Task goal:
All of the entries below should be printed exactly; the pictures are to be left out.

Material for the task:
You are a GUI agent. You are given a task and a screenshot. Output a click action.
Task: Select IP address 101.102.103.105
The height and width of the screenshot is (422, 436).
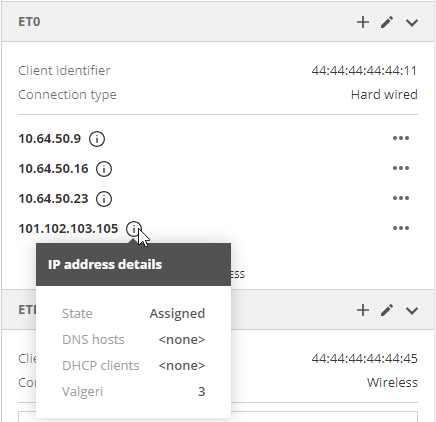tap(68, 229)
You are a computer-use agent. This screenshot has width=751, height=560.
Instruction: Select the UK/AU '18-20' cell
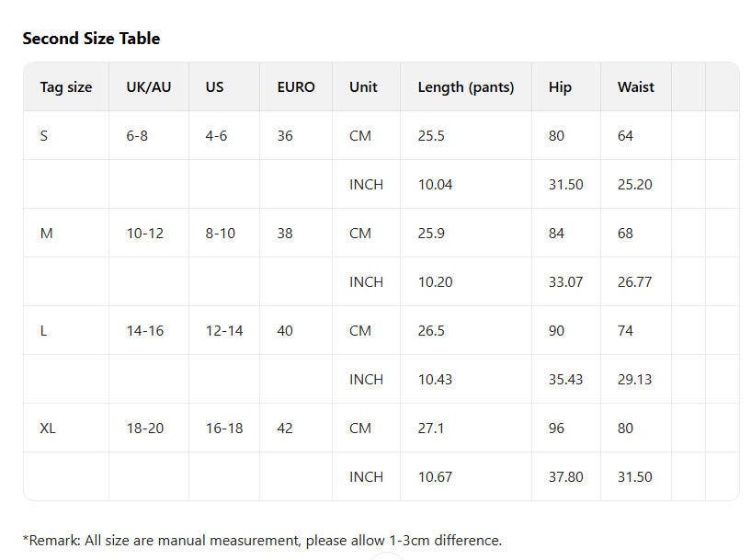coord(145,429)
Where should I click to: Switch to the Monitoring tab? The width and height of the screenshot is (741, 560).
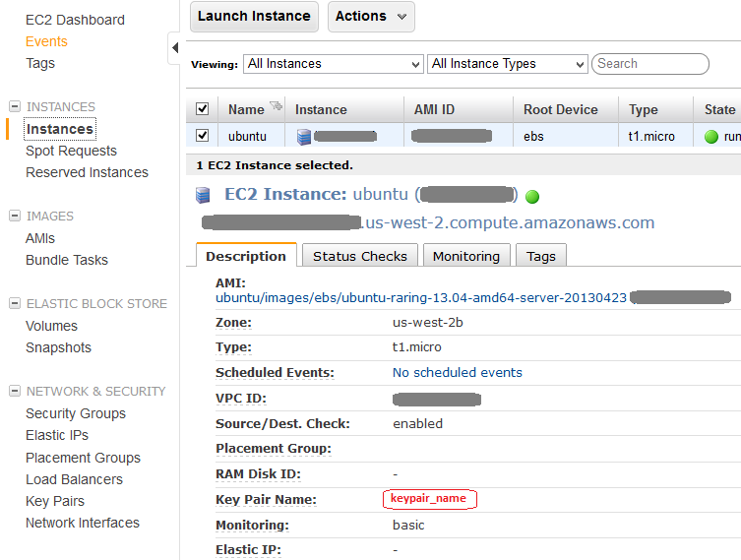(x=466, y=256)
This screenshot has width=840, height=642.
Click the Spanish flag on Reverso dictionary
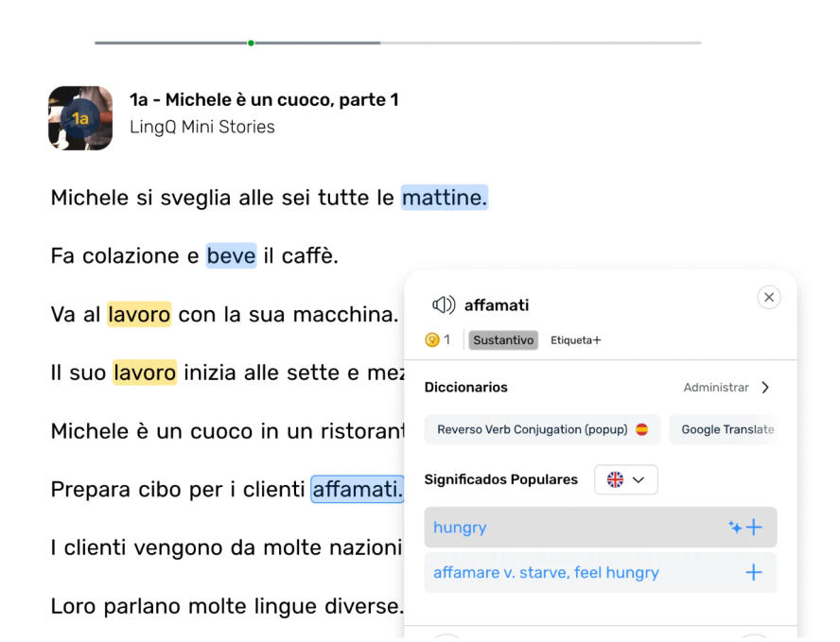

Solution for this problem:
You are a GUI agent. You are given a task and a screenshot. Output a click action.
Task: Select IP address 101.102.103.105
The height and width of the screenshot is (422, 436).
tap(68, 229)
You are a computer-use agent. This screenshot has width=751, height=560.
Instruction: Select the UK/AU '18-20' cell
coord(145,429)
Where should I click to: Switch to the Monitoring tab? The width and height of the screenshot is (741, 560).
(x=466, y=256)
This screenshot has width=840, height=642.
Click the Spanish flag on Reverso dictionary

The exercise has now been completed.